* **Page extract**:
------

It’s possible to photograph an eclipse with a phone too. You won’t get those ultra-closeups, but modern smartphones can be a great tool for snapping wider shots that show off some of the surrounding landscape.

Ahead of the April 8 event, here’s what you need — and what you need to know — to safely photograph the solar eclipse with a phone or dedicated camera.

Person viewing the Eclipse wearing eclipse glasses

Bureau of Land Management / Flickr



What you’ll need for safe eclipse photography

With all the excitement surrounding the upcoming solar eclipse, it’s easy to forget just how dangerous the sun can be to our eyes. Viewing or photographing an eclipse without proper protection could damage your eyesight and camera.

Proper eye protection

You’ll undoubtedly be gazing up at the sky yourself as you plan out your shot and watch the moon gradually move in front of the sun. Pick up a pair of solar glasses that are ISO-rated. You can avoid counterfeits by selecting a model from a reputable company and buying only from reputable dealers, like the ones on this list.

Camera protection

Unlike your eyes, you can replace your camera if it’s damaged by the sun — but, let’s be honest, most of us want to avoid wasting money. You’ll need a dedicated solar filter for your smartphone or camera.

------

* **What to do**:
A - Write out the part of the eclipse photography article starting with "Bureau of Land" and going on through "eyesight and camera.".
B - Answer these questions from the eclipse photography article:
(i) On what date does the eclipse event take place?
(ii) What rating should a pair of solar glasses have?
(iii) What do you need for your smartphone or camera to protect it?

------

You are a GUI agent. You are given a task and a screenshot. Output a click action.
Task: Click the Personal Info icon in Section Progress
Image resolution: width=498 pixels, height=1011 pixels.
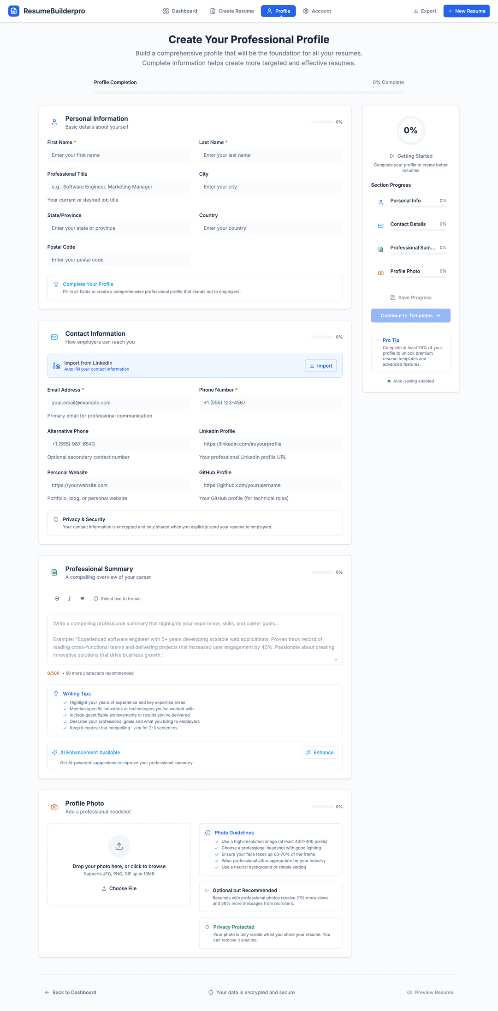(x=380, y=202)
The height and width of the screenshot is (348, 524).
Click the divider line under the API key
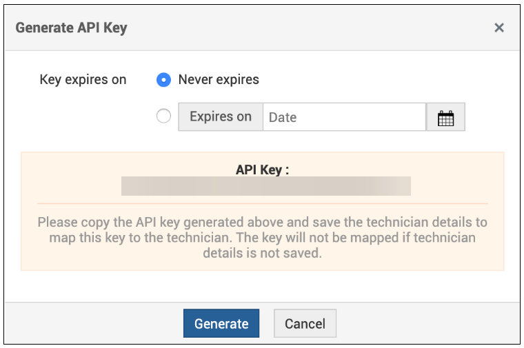262,203
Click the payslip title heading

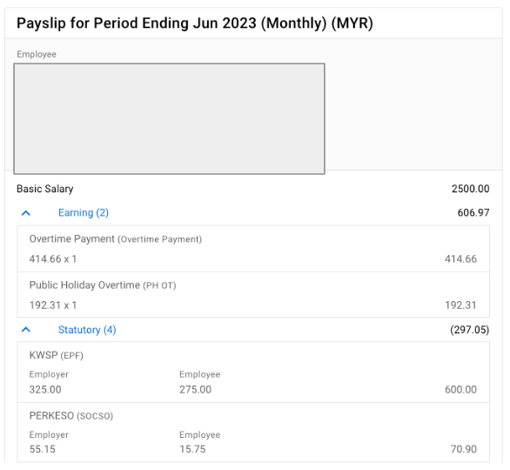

------

* **Solutions in order**:
A -
Bureau of Land Management / Flickr



What you’ll need for safe eclipse photography

With all the excitement surrounding the upcoming solar eclipse, it’s easy to forget just how dangerous the sun can be to our eyes. Viewing or photographing an eclipse without proper protection could damage your eyesight and camera.

B -
(i) April 8
(ii) ISO-rated
(iii) A dedicated solar filter